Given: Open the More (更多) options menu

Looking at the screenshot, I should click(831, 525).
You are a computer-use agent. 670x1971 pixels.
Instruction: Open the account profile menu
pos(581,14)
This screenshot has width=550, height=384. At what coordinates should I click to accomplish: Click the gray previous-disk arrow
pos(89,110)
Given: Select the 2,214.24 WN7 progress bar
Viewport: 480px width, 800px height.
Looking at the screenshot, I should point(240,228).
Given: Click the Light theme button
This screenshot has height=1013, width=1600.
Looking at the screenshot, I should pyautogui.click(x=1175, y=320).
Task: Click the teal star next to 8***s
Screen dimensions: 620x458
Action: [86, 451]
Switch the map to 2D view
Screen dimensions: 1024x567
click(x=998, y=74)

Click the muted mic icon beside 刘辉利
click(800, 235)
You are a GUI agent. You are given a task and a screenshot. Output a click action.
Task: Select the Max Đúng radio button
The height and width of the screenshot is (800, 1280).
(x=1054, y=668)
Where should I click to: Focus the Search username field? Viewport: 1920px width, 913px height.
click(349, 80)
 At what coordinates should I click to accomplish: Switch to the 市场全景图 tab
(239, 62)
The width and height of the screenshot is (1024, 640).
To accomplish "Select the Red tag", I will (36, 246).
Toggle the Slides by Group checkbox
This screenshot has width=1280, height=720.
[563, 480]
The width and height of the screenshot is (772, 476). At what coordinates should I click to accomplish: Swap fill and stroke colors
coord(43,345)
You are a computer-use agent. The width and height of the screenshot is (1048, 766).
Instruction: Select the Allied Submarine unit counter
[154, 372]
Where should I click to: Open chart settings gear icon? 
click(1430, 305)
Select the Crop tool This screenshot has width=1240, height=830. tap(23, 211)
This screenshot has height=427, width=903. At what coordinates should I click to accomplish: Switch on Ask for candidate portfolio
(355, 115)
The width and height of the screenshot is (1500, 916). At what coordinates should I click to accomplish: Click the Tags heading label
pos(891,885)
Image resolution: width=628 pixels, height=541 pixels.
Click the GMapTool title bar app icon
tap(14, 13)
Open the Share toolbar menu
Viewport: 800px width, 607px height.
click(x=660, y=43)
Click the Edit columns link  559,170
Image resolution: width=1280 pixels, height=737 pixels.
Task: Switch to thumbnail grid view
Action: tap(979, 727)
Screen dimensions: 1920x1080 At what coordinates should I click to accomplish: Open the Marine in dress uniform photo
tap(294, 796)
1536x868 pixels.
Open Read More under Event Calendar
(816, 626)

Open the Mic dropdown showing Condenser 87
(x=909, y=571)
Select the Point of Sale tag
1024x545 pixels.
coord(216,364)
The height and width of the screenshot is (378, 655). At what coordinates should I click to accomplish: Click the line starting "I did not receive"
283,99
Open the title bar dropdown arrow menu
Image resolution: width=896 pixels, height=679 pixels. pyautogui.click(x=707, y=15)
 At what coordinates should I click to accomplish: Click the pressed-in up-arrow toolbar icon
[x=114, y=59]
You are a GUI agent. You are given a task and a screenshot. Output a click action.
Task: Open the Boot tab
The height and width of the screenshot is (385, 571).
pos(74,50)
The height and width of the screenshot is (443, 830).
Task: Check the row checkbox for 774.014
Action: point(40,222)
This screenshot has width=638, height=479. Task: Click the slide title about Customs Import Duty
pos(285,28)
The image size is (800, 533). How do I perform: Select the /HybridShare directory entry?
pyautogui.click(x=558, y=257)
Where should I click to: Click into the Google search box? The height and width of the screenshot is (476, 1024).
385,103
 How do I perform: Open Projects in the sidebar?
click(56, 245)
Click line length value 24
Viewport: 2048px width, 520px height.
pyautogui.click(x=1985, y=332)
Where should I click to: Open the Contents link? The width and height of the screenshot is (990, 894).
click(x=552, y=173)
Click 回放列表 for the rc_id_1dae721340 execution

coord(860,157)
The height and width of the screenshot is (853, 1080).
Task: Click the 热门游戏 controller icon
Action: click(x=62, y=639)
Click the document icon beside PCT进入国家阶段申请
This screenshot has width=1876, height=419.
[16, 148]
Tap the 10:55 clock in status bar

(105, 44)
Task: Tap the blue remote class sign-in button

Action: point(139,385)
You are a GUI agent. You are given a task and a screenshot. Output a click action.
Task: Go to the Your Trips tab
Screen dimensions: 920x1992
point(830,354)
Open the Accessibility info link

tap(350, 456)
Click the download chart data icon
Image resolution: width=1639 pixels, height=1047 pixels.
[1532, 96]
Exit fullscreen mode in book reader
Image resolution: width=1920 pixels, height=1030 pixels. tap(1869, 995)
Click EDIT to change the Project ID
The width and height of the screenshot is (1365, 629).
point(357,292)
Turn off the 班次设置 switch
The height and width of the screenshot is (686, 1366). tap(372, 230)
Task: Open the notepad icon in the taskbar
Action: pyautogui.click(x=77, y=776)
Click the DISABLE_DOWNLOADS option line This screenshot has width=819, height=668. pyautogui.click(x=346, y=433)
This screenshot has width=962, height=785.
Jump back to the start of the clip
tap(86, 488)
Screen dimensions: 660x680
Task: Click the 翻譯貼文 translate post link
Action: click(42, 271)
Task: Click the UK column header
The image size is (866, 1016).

☆ ☆ ☆ ☆

### EXERCISE DIRECTIONS
Give the listing again in full, with every line intact.

### SOLUTION TO THE EXERCISE
Given: Open the More (更多) options menu

Looking at the screenshot, I should click(831, 525).
You are a computer-use agent. 670x1971 pixels.
Instruction: Open the account profile menu
pos(581,14)
This screenshot has width=550, height=384. At what coordinates should I click to accomplish: Click the gray previous-disk arrow
pos(89,110)
Given: Select the 2,214.24 WN7 progress bar
Viewport: 480px width, 800px height.
Looking at the screenshot, I should point(240,228).
Given: Click the Light theme button
This screenshot has height=1013, width=1600.
Looking at the screenshot, I should pyautogui.click(x=1175, y=320).
Task: Click the teal star next to 8***s
Screen dimensions: 620x458
Action: [86, 451]
Switch the map to 2D view
Screen dimensions: 1024x567
click(x=998, y=74)

Click the muted mic icon beside 刘辉利
click(800, 235)
You are a GUI agent. You are given a task and a screenshot. Output a click action.
Task: Select the Max Đúng radio button
The height and width of the screenshot is (800, 1280).
(x=1054, y=668)
Where should I click to: Focus the Search username field? Viewport: 1920px width, 913px height.
click(349, 80)
 At what coordinates should I click to accomplish: Switch to the 市场全景图 tab
(239, 62)
The width and height of the screenshot is (1024, 640).
To accomplish "Select the Red tag", I will (36, 246).
Toggle the Slides by Group checkbox
This screenshot has width=1280, height=720.
[563, 480]
The width and height of the screenshot is (772, 476). At what coordinates should I click to accomplish: Swap fill and stroke colors
coord(43,345)
You are a computer-use agent. The width and height of the screenshot is (1048, 766).
Instruction: Select the Allied Submarine unit counter
[154, 372]
Where should I click to: Open chart settings gear icon? 
click(1430, 305)
Select the Crop tool This screenshot has width=1240, height=830. tap(23, 211)
This screenshot has height=427, width=903. At what coordinates should I click to accomplish: Switch on Ask for candidate portfolio
(355, 115)
The width and height of the screenshot is (1500, 916). At what coordinates should I click to accomplish: Click the Tags heading label
pos(891,885)
Image resolution: width=628 pixels, height=541 pixels.
Click the GMapTool title bar app icon
tap(14, 13)
Open the Share toolbar menu
Viewport: 800px width, 607px height.
click(x=660, y=43)
Click the Edit columns link  559,170
Image resolution: width=1280 pixels, height=737 pixels.
Task: Switch to thumbnail grid view
Action: tap(979, 727)
Screen dimensions: 1920x1080 At what coordinates should I click to accomplish: Open the Marine in dress uniform photo
tap(294, 796)
1536x868 pixels.
Open Read More under Event Calendar
(816, 626)

Open the Mic dropdown showing Condenser 87
(x=909, y=571)
Select the Point of Sale tag
1024x545 pixels.
coord(216,364)
The height and width of the screenshot is (378, 655). At what coordinates should I click to accomplish: Click the line starting "I did not receive"
283,99
Open the title bar dropdown arrow menu
Image resolution: width=896 pixels, height=679 pixels. pyautogui.click(x=707, y=15)
 At what coordinates should I click to accomplish: Click the pressed-in up-arrow toolbar icon
[x=114, y=59]
You are a GUI agent. You are given a task and a screenshot. Output a click action.
Task: Open the Boot tab
The height and width of the screenshot is (385, 571).
pos(74,50)
The height and width of the screenshot is (443, 830).
Task: Check the row checkbox for 774.014
Action: point(40,222)
This screenshot has width=638, height=479. Task: Click the slide title about Customs Import Duty
pos(285,28)
The image size is (800, 533). How do I perform: Select the /HybridShare directory entry?
pyautogui.click(x=558, y=257)
Where should I click to: Click into the Google search box? The height and width of the screenshot is (476, 1024).
385,103
 How do I perform: Open Projects in the sidebar?
click(56, 245)
Click line length value 24
Viewport: 2048px width, 520px height.
pyautogui.click(x=1985, y=332)
Where should I click to: Open the Contents link? The width and height of the screenshot is (990, 894).
click(x=552, y=173)
Click 回放列表 for the rc_id_1dae721340 execution

coord(860,157)
The height and width of the screenshot is (853, 1080).
Task: Click the 热门游戏 controller icon
Action: click(x=62, y=639)
Click the document icon beside PCT进入国家阶段申请
This screenshot has width=1876, height=419.
[16, 148]
Tap the 10:55 clock in status bar

(105, 44)
Task: Tap the blue remote class sign-in button

Action: point(139,385)
You are a GUI agent. You are given a task and a screenshot. Output a click action.
Task: Go to the Your Trips tab
Screen dimensions: 920x1992
point(830,354)
Open the Accessibility info link

tap(350, 456)
Click the download chart data icon
Image resolution: width=1639 pixels, height=1047 pixels.
[1532, 96]
Exit fullscreen mode in book reader
Image resolution: width=1920 pixels, height=1030 pixels. tap(1869, 995)
Click EDIT to change the Project ID
The width and height of the screenshot is (1365, 629).
point(357,292)
Turn off the 班次设置 switch
The height and width of the screenshot is (686, 1366). tap(372, 230)
Task: Open the notepad icon in the taskbar
Action: pyautogui.click(x=77, y=776)
Click the DISABLE_DOWNLOADS option line This screenshot has width=819, height=668. pyautogui.click(x=346, y=433)
This screenshot has width=962, height=785.
Jump back to the start of the clip
tap(86, 488)
Screen dimensions: 660x680
Task: Click the 翻譯貼文 translate post link
Action: click(42, 271)
Task: Click the UK column header
The image size is (866, 1016).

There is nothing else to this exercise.